Hiram Evans attended the public schools in his home country, creeping into high schools in Seymour and Allerton . After a subsequent law degree at the University of Iowa in Iowa City and his admission to the bar in 1886, he began to practice in his new profession in Holdrege ( Nebraska ). In 1887 he returned to Iowa, where he first settled in Seymour and then from 1889 in Corydon. There he worked as a lawyer. From 1891 to 1895 Evans was a district attorney in Wayne County.

Politically, Evans was a member of the Republican Party . He was a member of the House of Representatives from Iowa in 1896 and 1897 . Between 1897 and 1904 he served on the board of directors of the University of Iowa . He was also Mayor of Corydon Township from 1901 to 1903. Between 1904 and 1923 Evans was a judge in the Iowa Third Judicial District.

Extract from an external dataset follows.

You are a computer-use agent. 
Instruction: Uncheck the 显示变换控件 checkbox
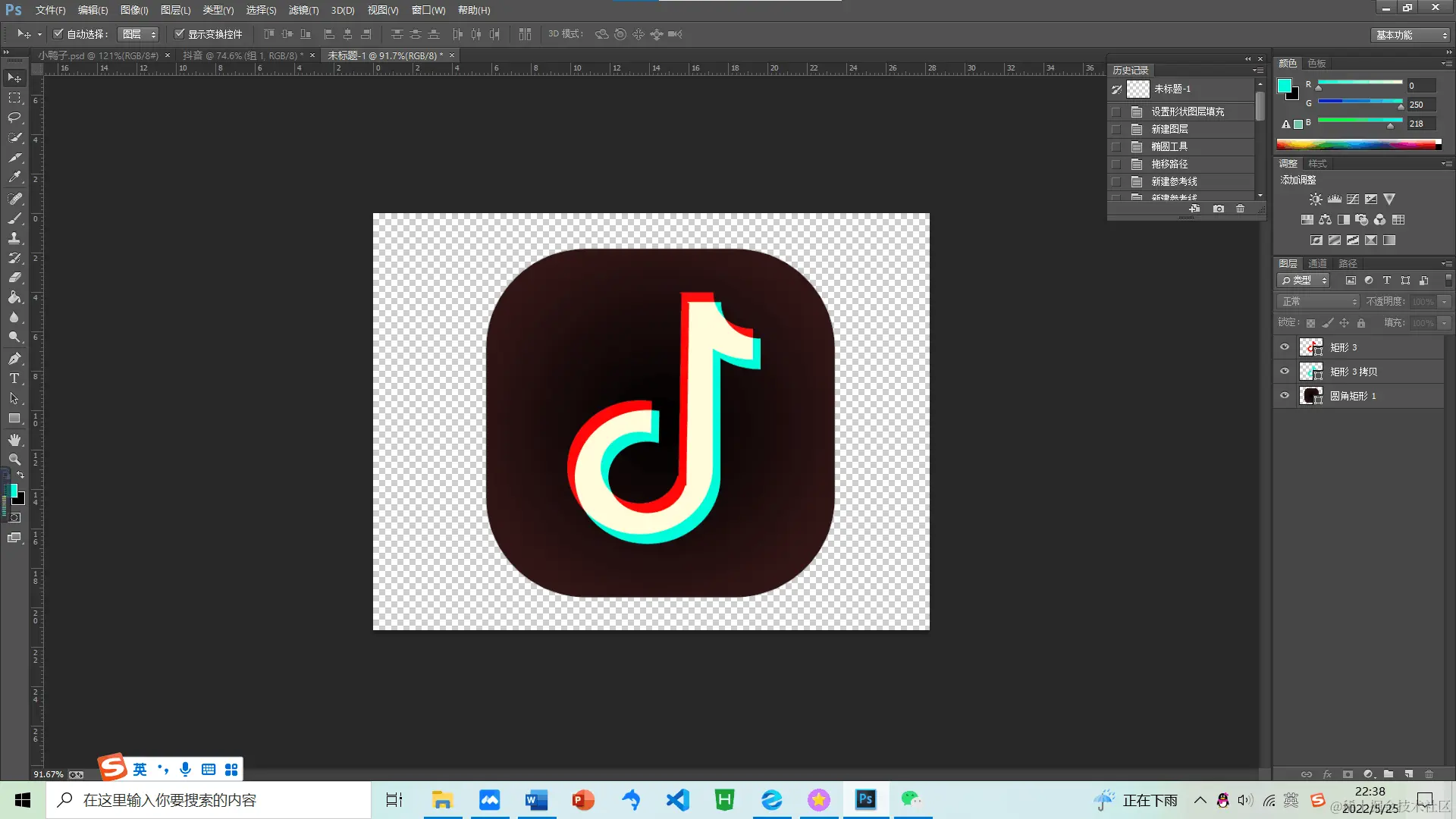click(180, 34)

After the resignation of Congressman Horace Mann Towner , who had been appointed governor of Puerto Rico , Evans was elected to the US House of Representatives in Washington, DC as his party's candidate in the eighth constituency of Iowa in 1923 . There he took up his new mandate on June 4, 1923. Since he no longer ran in the regular congressional elections in 1924, he was only able to end the current legislative period of his predecessor until March 3, 1925.

After his tenure in the US House of Representatives, Evans returned to working as a lawyer in Corydon. Between 1927 and 1933 he was a member of the pardons committee of his home state. After that he did not hold any further political offices. Hiram Evans died on July 9, 1941 in his hometown of Corydon.